Considering Upgrading Grinder From Baratza Sette 270 - Page 2

Recommendations for buyers and upgraders from the site's members.
Kafana Nick (original poster)

#11: Post by Kafana Nick (original poster) »

What did I know before I acquired my Sette?
What specifically did I expect from it?
Absolutely nothing.
I took a complete leap of faith, based on the wisdom of this forum, and have come to love the coffee I create in my own kitchen.

I did not have a standard in my mind that I then attempted to put into practice by acquiring the right equipment. It was the opposite. I acquired equipment based on thoughtful recommendations and now my idea of great tasting coffee has conformed to that equipment. It has been a wonderful journey.

Knowing myself, I cannot imagine acquiring any of the $1,500+ grinders being discussed and thinking, "This is disappointing. I wish I had stayed with my Sette...or made only a slight deviation into a NIche." Rather, I suspect my palate will grow into a new grinder and it will become the new normal/wonderful.

The only complication is that my Sette was writing on a blank slate; now a marker has been laid down and there will be an unavoidable comparison.

Plus now I am dragging my wife along for the ride. :)

Thank you all, very much, for this discussion.


#12: Post by jkerr »

This is a great thread. I'm also thinking of upgrading my Sette, but am having a difficult time deciding on what I should get. Because I want something different and with more clarity I'm leaning towards a flat burr grinder, and because I exclusively single dose it would be helpful if the grinder was designed for that. Other than that, I mostly want something quieter.

Kafana Nick (original poster)

#13: Post by Kafana Nick (original poster) »

Hello All,

I have been doing my due diligence and researching. James Hoffman's video review of the Key was excellent. The logical initial question, posed by Pressino, has been answered. I have come to the conclusion that at this point in my espresso life, conical burrs are what is best for me. This leaves an intriguing door to walk through for exploring in the future. It is always nice to have room to grow.
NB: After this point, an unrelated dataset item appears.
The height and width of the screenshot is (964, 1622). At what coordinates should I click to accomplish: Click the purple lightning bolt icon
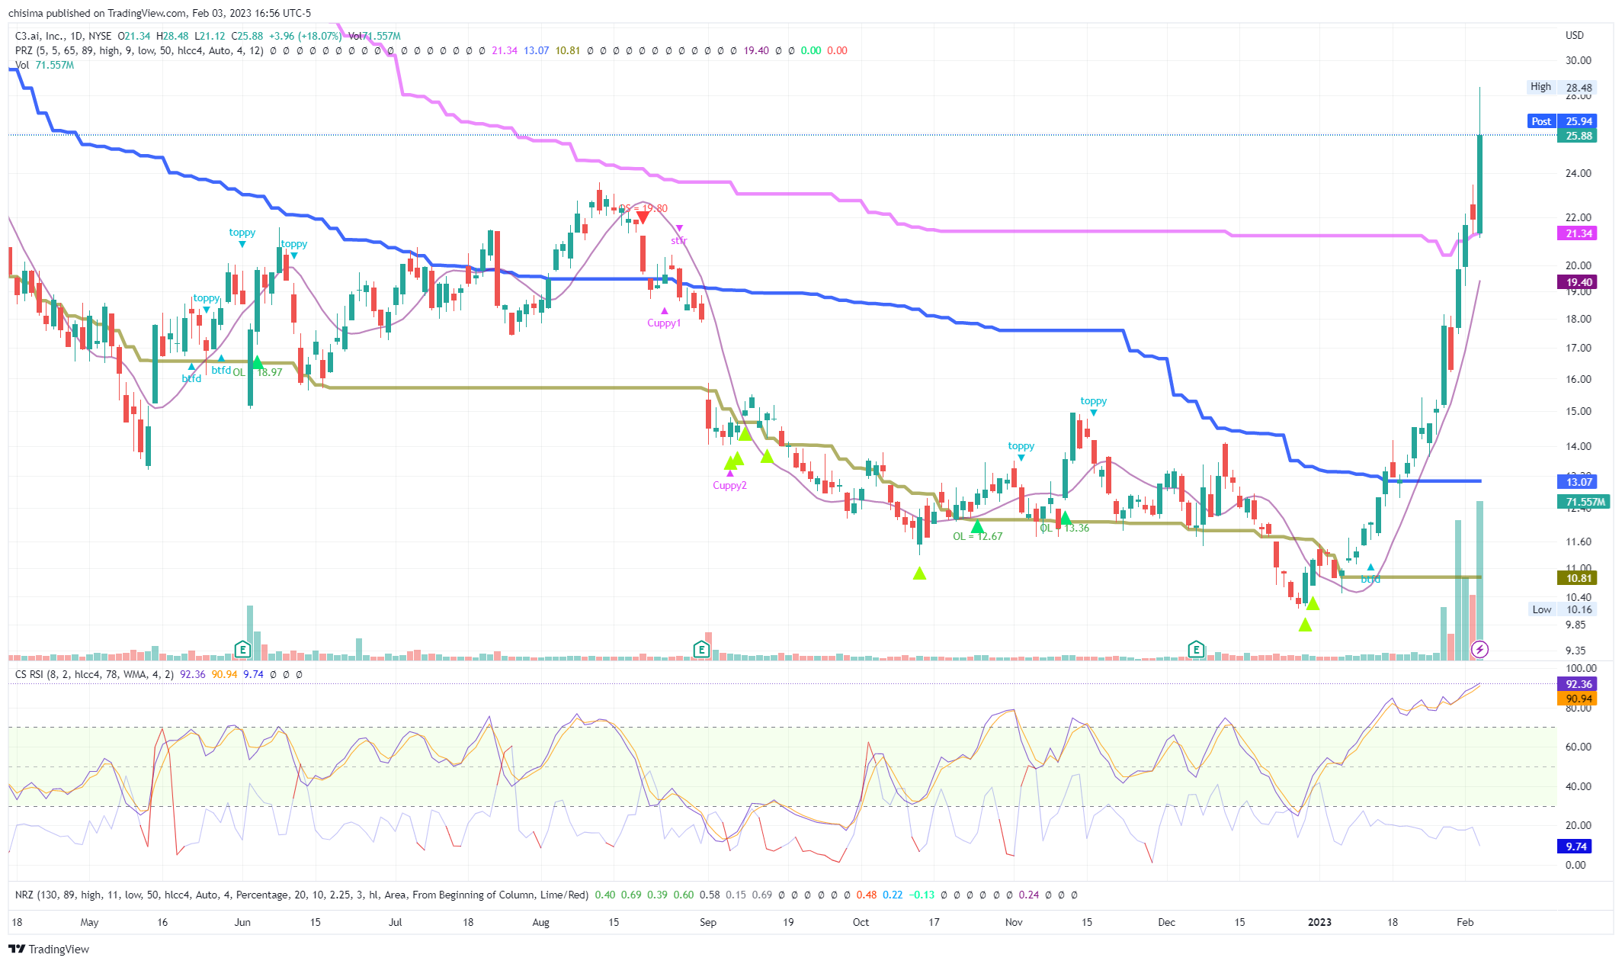point(1479,650)
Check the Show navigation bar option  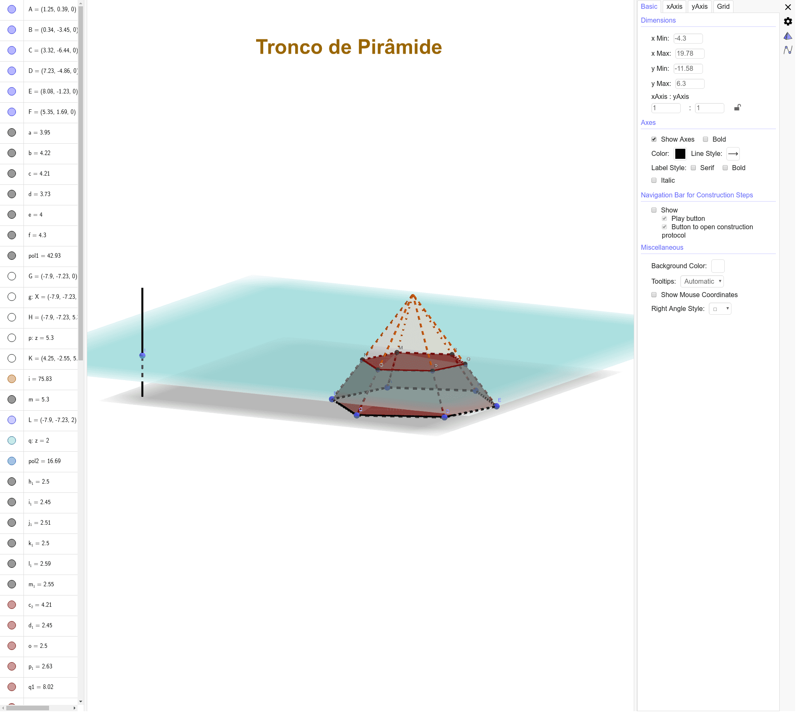[x=654, y=210]
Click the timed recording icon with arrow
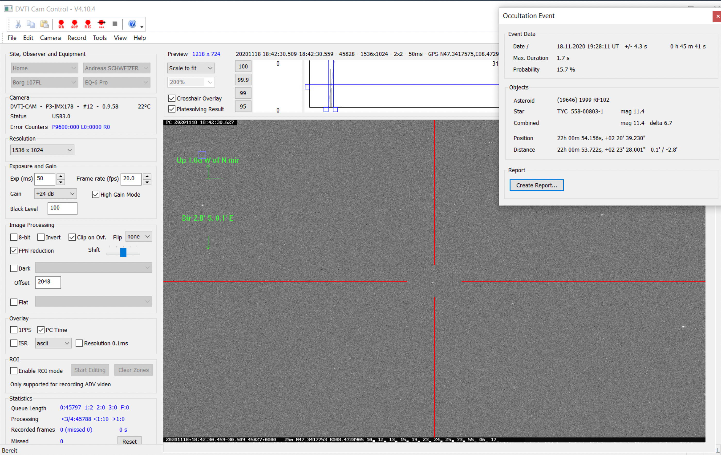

That being said, I like the idea of going with the "hybrid style" of large conical burrs and variable RPM that offer more separation and clarity than more traditional conical burr grinders.

At this point, I am comparing the Weber Key with the Lagon P64. The only direct comparison I have found on our forum is pretty old, when the Key was just out and little was known about it. Now both appear to be known quantities.

For those of you who have experience with both, what are your thoughts, in general? On which parameters do they differ? What considerations would lead you to nudge one before the other? What guided your eventual choice? Would you do so again?

Not to complicate things, but if there is another option that falls along the Key/P64 spectrum that I have missed, I would appreciate hearing about it and adding it to the mix.

Again, thank you all very much for your opinions and guidance.


#14: Post by Vindibona1 »

JB90068 wrote:
In my opinion, the field is full of poorly designed, gimmicky grinders in the sub $1,500 category and filled with a lot of almosts. On the other hand, as long as you are happy with the grinder you own, then the "If it ain't broke, then don't fix it." adage can be applied.
Knowing what you like is probably the biggest part of this whole thing. Sometimes being dumb and happy is better than being knowledgeable and frustrated.

I've tried a lot of beans, and always come back to La Colombe Nizza and have a weekly subscription from the roastery, so I know they're pretty fresh. Once in awhile I get a difficult batch, but for me it doesn't make sense to throw in bean variables when I don't have the mechanical variables dialed in quite yet. At least I've developed a modicum of consistency now with the Nizza beans. But still, my palette is still that of a "baby barista" just learning balanced, sweet, sour, bitter, etc. Still I haven't gotten that "blown away" shot at home yet, though I did a couple times at a coffee shop in Florida... who was brewing Nizza beans.

I suppose at some point when my Sette breaks again I'll be in the mood to try something new. But everything I see on video that seems "better" is crazy expensive and they all have their weak spots. Some folks crow about flat burr grinders, but other than a DF64 or a Rancilio Rocky, which have their drawbacks, again, is buying an expensive grinder like high stakes roulette gambling in Vegas?

Kafana Nick (original poster)

#15: Post by Kafana Nick (original poster) »

Hello All,

Yesterday, I placed my order for a Weber Key. Thank you all for helping me think it through. It seems like a quantum leap from my Sette. I am looking forward to experimenting with it, figuring out a very different work flow, and trying to taste more separation of coffee flavors. This will be fun.